* **Work to complete**:
Down to the last line below, write out every line exactly, starting with the one that contains "Instruction: Open the Pricing page" and leaving out the pictures.

* **Supplied records**:
+++
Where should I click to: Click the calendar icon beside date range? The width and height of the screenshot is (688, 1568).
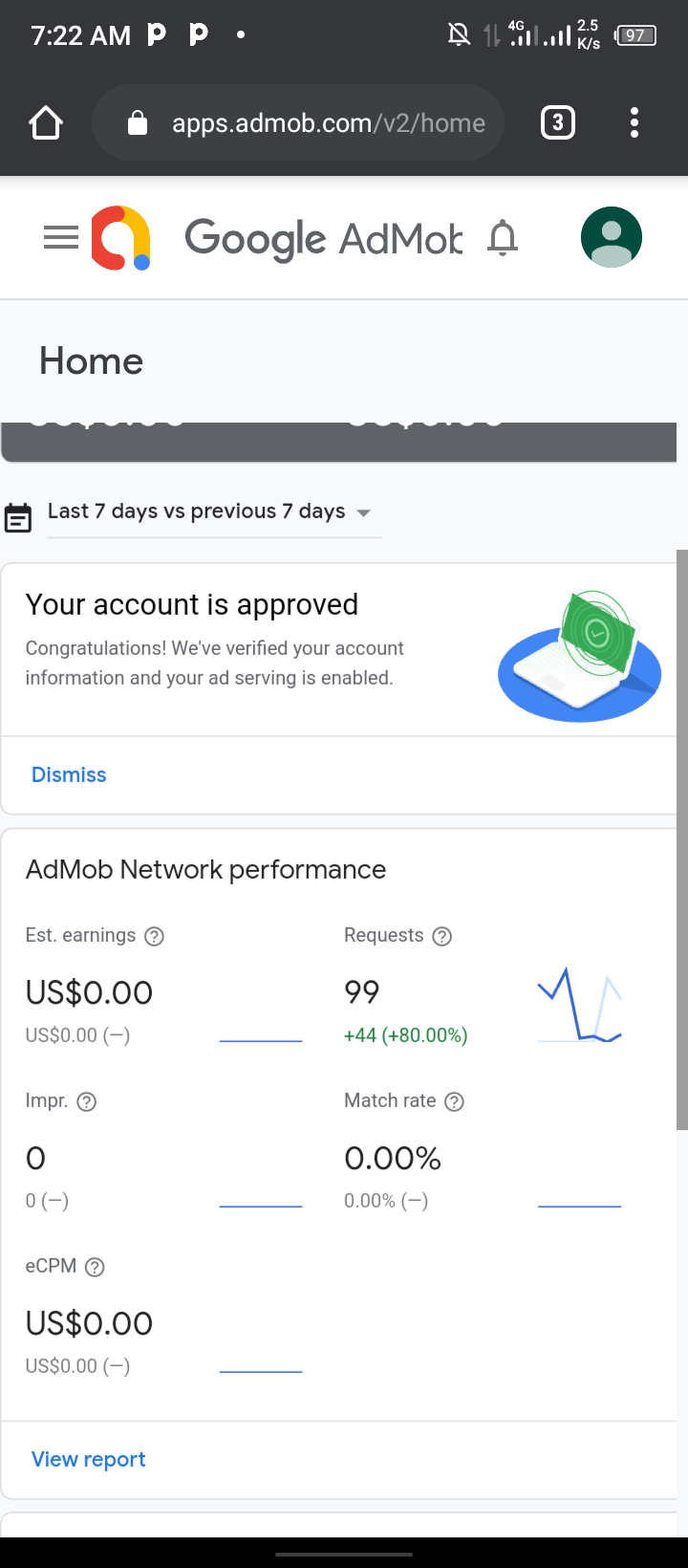(18, 517)
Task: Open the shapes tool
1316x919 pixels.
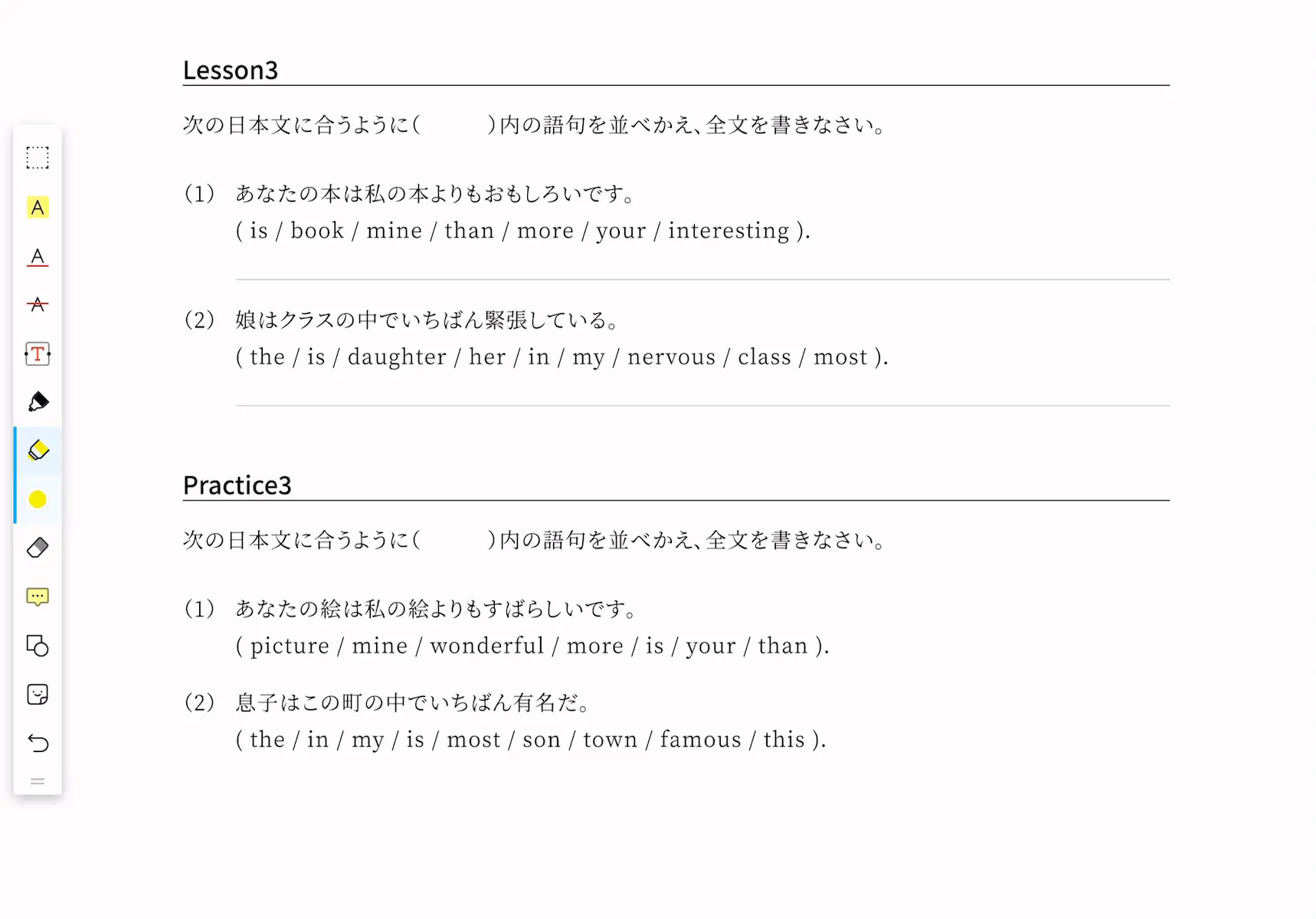Action: (38, 646)
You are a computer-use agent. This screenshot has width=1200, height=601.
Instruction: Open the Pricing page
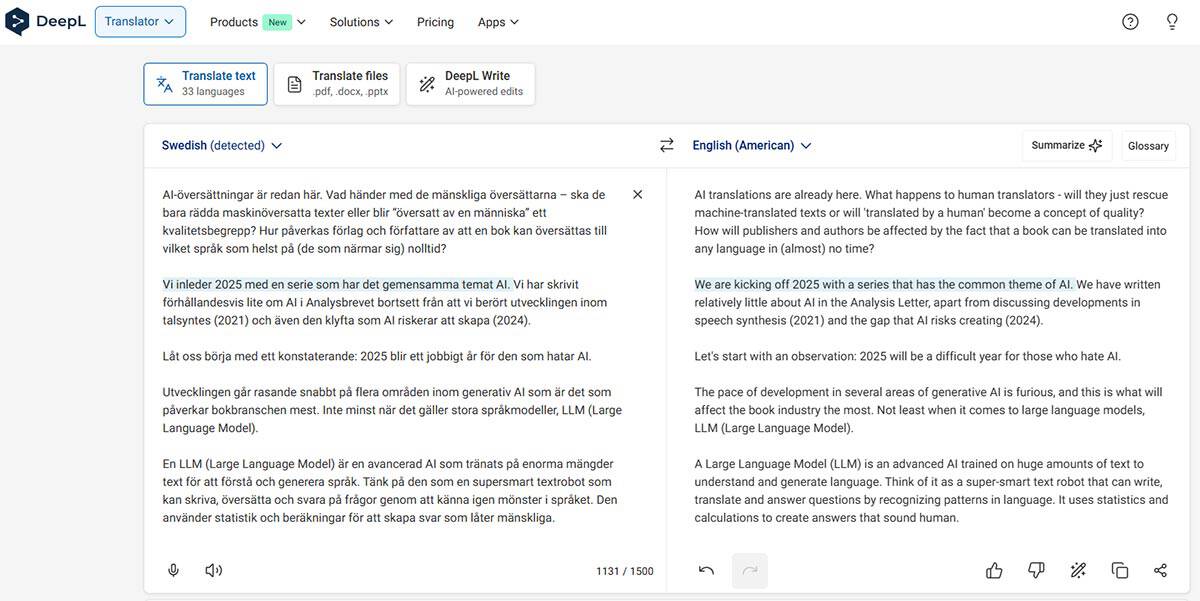click(x=435, y=22)
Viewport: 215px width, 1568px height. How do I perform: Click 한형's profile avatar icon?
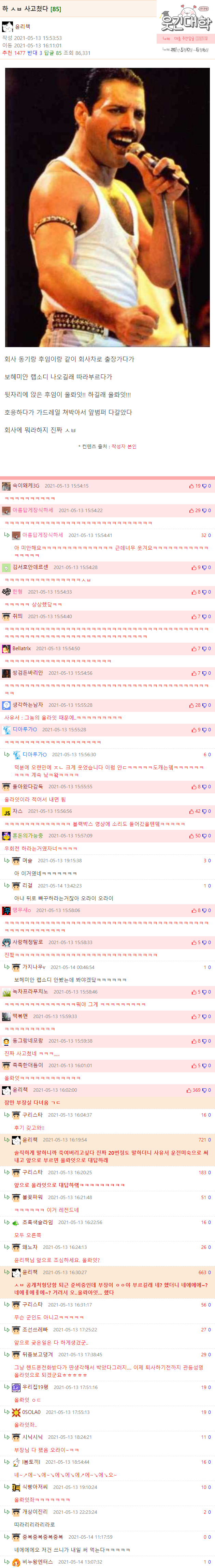click(6, 592)
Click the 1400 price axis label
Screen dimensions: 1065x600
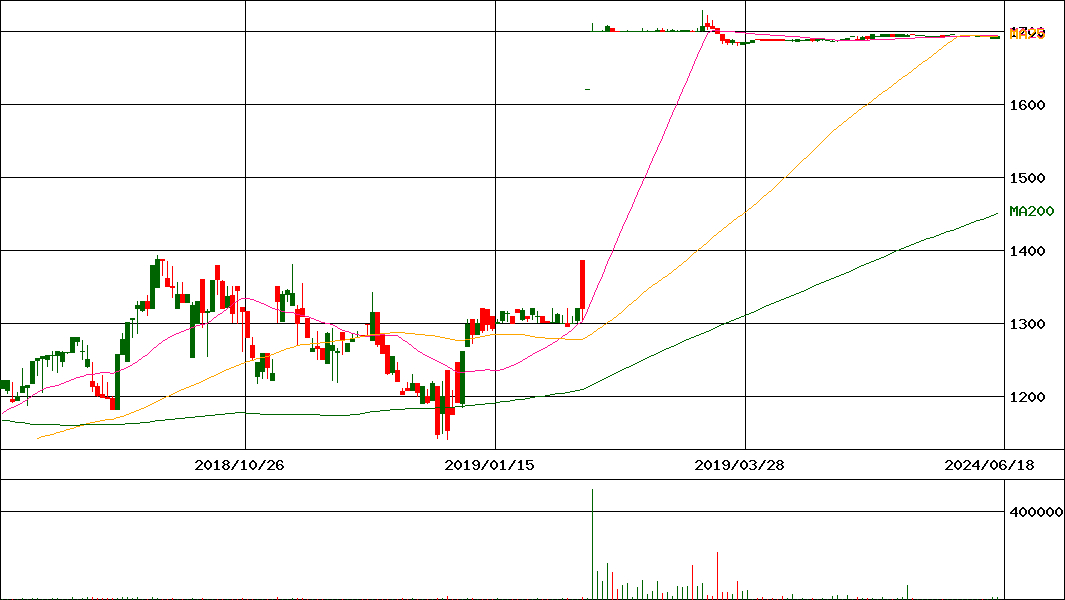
+++
* **Task result**:
Instruction: Open the Pricing page
click(x=435, y=22)
Viewport: 215px width, 1568px height. How do I perform: Click 한형's profile avatar icon?
click(6, 592)
Click the 1400 price axis label
Screen dimensions: 1065x600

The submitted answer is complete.